**Input material**

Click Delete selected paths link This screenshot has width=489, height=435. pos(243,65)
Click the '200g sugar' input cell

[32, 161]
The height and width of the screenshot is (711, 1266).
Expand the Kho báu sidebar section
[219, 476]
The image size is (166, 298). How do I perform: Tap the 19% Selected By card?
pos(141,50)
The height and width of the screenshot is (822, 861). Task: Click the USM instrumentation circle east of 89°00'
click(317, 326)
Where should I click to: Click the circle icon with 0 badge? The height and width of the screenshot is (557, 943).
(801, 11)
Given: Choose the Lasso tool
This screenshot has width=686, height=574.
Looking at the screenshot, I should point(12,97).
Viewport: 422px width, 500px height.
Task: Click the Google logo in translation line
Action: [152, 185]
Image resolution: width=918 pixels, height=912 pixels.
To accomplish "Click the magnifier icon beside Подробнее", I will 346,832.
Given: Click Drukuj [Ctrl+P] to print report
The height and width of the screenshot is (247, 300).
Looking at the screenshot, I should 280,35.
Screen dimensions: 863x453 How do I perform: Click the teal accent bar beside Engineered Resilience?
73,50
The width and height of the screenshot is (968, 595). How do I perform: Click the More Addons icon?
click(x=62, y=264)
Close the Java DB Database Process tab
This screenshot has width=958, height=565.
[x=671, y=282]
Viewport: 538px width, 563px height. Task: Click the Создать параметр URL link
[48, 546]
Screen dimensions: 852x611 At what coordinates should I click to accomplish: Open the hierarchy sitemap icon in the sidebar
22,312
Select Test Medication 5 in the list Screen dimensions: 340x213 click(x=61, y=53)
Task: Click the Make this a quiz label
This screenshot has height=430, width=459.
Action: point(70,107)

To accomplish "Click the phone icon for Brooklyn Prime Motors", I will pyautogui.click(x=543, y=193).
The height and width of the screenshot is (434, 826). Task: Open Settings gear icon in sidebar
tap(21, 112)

**Task description**
Reproduce the full set of entries above exactly, without dropping a line.

**Response**
Click Delete selected paths link This screenshot has width=489, height=435. pos(243,65)
Click the '200g sugar' input cell

[32, 161]
The height and width of the screenshot is (711, 1266).
Expand the Kho báu sidebar section
[219, 476]
The image size is (166, 298). How do I perform: Tap the 19% Selected By card?
pos(141,50)
The height and width of the screenshot is (822, 861). Task: Click the USM instrumentation circle east of 89°00'
click(317, 326)
Where should I click to: Click the circle icon with 0 badge? The height and width of the screenshot is (557, 943).
(801, 11)
Given: Choose the Lasso tool
This screenshot has width=686, height=574.
Looking at the screenshot, I should point(12,97).
Viewport: 422px width, 500px height.
Task: Click the Google logo in translation line
Action: [152, 185]
Image resolution: width=918 pixels, height=912 pixels.
To accomplish "Click the magnifier icon beside Подробнее", I will 346,832.
Given: Click Drukuj [Ctrl+P] to print report
The height and width of the screenshot is (247, 300).
Looking at the screenshot, I should 280,35.
Screen dimensions: 863x453 How do I perform: Click the teal accent bar beside Engineered Resilience?
73,50
The width and height of the screenshot is (968, 595). How do I perform: Click the More Addons icon?
click(x=62, y=264)
Close the Java DB Database Process tab
This screenshot has width=958, height=565.
[x=671, y=282]
Viewport: 538px width, 563px height. Task: Click the Создать параметр URL link
[48, 546]
Screen dimensions: 852x611 At what coordinates should I click to accomplish: Open the hierarchy sitemap icon in the sidebar
22,312
Select Test Medication 5 in the list Screen dimensions: 340x213 click(x=61, y=53)
Task: Click the Make this a quiz label
This screenshot has height=430, width=459.
Action: point(70,107)

To accomplish "Click the phone icon for Brooklyn Prime Motors", I will pyautogui.click(x=543, y=193).
The height and width of the screenshot is (434, 826). Task: Open Settings gear icon in sidebar
tap(21, 112)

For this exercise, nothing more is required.